Wie Sie eine passende Einrichtung finden

Ins Pfle­geheim? Viele schreckt diese Vorstellung ab. Doch der Umzug kann die beste Lösung sein, etwa wenn sie einen Betroffenen vor Einsamkeit bewahrt. Unsere Check­liste hilft Ihnen, die optimale Einrichtung ausfindig zu machen.

Heime vergleichen. Suchen Sie mehrere Häuser auf, auch unangemeldet. Reden Sie mit Bewohnern, Angehörigen, Pflegern. Hören Sie auf Ihr Bauchgefühl und bedenken Sie die individuelle Situation Ihres Angehörigen. Manche Heime sind auf Demenz spezialisiert oder bieten viel Tages­programm wie Sport, Basteln, Singen.

Im Viertel verankern. Positiv ist, wenn sich Heime öffnen. Dann kommen etwa Ehren­amtler hinein, Senioren von außen nutzen Angebote drin – und umge­kehrt.

Personal abfragen. Erkundigen Sie sich nach der Qualifikation und Zahl der Pfle­gekräfte. Sinn­voll ist die sogenannte Bezugs­pflege, bei der sich immer dieselben Personen um einen Bewohner kümmern.

Kosten beachten. Einen Über­blick bieten Preis­vergleichs­listen, die Sie bei der Pflegekasse anfordern können. Holen Sie zudem möglichst von mindestens zwei Heimen konkrete Vertrags­angebote ein.

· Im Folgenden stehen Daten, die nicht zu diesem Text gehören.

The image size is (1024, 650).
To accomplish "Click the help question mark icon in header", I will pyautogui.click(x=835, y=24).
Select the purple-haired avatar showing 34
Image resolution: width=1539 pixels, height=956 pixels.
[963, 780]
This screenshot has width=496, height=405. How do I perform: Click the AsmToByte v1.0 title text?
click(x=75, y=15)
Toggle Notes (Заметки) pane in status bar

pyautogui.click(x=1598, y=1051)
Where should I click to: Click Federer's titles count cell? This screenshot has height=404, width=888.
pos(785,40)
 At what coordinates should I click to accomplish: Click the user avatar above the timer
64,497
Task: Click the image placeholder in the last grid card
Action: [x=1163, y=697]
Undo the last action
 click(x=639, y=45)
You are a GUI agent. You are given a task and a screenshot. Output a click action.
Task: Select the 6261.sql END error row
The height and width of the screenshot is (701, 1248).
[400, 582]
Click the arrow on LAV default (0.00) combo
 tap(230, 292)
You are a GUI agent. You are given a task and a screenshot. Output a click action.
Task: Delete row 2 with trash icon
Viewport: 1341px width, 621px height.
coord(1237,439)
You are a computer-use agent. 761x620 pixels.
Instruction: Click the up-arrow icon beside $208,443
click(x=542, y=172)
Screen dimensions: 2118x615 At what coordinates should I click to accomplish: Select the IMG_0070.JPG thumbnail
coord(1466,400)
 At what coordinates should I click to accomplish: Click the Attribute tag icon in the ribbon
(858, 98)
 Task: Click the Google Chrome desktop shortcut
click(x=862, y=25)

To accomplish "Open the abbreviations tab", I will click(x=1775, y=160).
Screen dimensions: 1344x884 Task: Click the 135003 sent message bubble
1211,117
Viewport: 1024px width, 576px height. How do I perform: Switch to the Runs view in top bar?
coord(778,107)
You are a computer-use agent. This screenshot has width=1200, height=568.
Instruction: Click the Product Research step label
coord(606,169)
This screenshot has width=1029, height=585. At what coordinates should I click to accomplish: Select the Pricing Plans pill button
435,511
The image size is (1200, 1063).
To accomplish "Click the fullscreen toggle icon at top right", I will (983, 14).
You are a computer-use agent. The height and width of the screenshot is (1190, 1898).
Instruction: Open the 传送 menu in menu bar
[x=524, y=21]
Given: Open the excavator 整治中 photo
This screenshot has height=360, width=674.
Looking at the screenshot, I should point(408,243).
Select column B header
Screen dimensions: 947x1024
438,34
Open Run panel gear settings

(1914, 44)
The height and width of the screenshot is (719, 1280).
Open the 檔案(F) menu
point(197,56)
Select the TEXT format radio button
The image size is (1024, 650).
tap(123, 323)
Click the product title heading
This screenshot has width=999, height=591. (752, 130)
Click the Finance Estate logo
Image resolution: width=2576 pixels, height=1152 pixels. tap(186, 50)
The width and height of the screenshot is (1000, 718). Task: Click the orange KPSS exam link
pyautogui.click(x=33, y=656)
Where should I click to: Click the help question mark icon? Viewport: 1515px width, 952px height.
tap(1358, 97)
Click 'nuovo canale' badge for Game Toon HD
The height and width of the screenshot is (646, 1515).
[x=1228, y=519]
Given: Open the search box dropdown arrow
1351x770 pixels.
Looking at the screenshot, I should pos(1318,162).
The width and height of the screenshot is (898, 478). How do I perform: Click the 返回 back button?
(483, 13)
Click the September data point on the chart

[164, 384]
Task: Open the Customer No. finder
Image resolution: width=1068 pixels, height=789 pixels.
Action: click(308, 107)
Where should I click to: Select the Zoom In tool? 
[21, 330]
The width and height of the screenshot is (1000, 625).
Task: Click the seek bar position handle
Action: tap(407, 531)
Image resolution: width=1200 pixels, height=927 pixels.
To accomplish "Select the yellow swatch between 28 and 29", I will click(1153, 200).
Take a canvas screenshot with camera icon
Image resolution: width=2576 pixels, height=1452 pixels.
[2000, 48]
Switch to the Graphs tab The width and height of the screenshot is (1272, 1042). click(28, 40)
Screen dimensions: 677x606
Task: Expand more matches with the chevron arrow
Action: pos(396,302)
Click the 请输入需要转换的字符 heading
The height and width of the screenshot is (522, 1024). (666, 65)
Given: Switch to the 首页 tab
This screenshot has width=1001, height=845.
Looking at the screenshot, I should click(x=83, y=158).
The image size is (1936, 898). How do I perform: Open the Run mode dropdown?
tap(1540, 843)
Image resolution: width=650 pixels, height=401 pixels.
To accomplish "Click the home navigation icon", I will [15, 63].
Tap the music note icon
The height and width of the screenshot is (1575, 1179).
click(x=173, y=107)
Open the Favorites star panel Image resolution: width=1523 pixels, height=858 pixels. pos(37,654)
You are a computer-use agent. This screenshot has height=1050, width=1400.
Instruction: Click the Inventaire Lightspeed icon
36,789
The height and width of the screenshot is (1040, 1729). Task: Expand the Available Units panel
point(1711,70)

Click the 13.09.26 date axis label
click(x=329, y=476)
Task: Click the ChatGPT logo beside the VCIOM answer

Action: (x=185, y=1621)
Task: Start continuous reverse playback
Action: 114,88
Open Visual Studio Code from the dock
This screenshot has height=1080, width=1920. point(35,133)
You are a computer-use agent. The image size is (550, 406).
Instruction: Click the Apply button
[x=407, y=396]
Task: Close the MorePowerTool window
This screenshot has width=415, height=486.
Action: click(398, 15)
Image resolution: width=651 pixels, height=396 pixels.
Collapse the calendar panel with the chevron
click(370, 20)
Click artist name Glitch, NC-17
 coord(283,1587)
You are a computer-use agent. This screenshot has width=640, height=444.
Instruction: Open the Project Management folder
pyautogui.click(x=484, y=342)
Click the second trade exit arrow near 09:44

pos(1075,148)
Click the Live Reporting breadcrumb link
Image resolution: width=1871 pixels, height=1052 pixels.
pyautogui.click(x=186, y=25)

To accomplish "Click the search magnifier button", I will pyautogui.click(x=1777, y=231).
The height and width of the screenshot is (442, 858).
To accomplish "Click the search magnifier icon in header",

Prüfen Sie sie genau, gegebenenfalls mit professioneller Hilfe. Die Kosten können sehr unterschiedlich ausfallen und monatlich leicht 2 000 bis 3 500 Euro betragen. Die Kassen zahlen derzeit je nach Pfle­gestufe 1 064 bis 1 995 Euro zu.

Probewohnen. Inner­halb von zwei Wochen nach Vertrags­schluss können Pflegebedürftige frist­los kündigen und wieder ausziehen. Manche Heime gewähren längeres Probewohnen oder bieten es vor Vertrags­schluss an. Einige schi­cken vor dem Umzug Mitarbeiter zum gegen­seitigen Kennen­lernen nach­hause.

Noten verstehen. Der Medizi­nische Dienst der Krankenkassen bewertet alle Heime. Die Noten werden stark kritisiert und bis 2018 über­arbeitet. Aspekte wie Wohn­lich­keit können das Ergebnis verzerren. Achten Sie daher auf die Unternoten zum Bereich Pflege und medizi­nische Versorgung. Infos finden Sie etwa unter www.aok-pflegeheimnavigator.de oder www.pflegelotse.de.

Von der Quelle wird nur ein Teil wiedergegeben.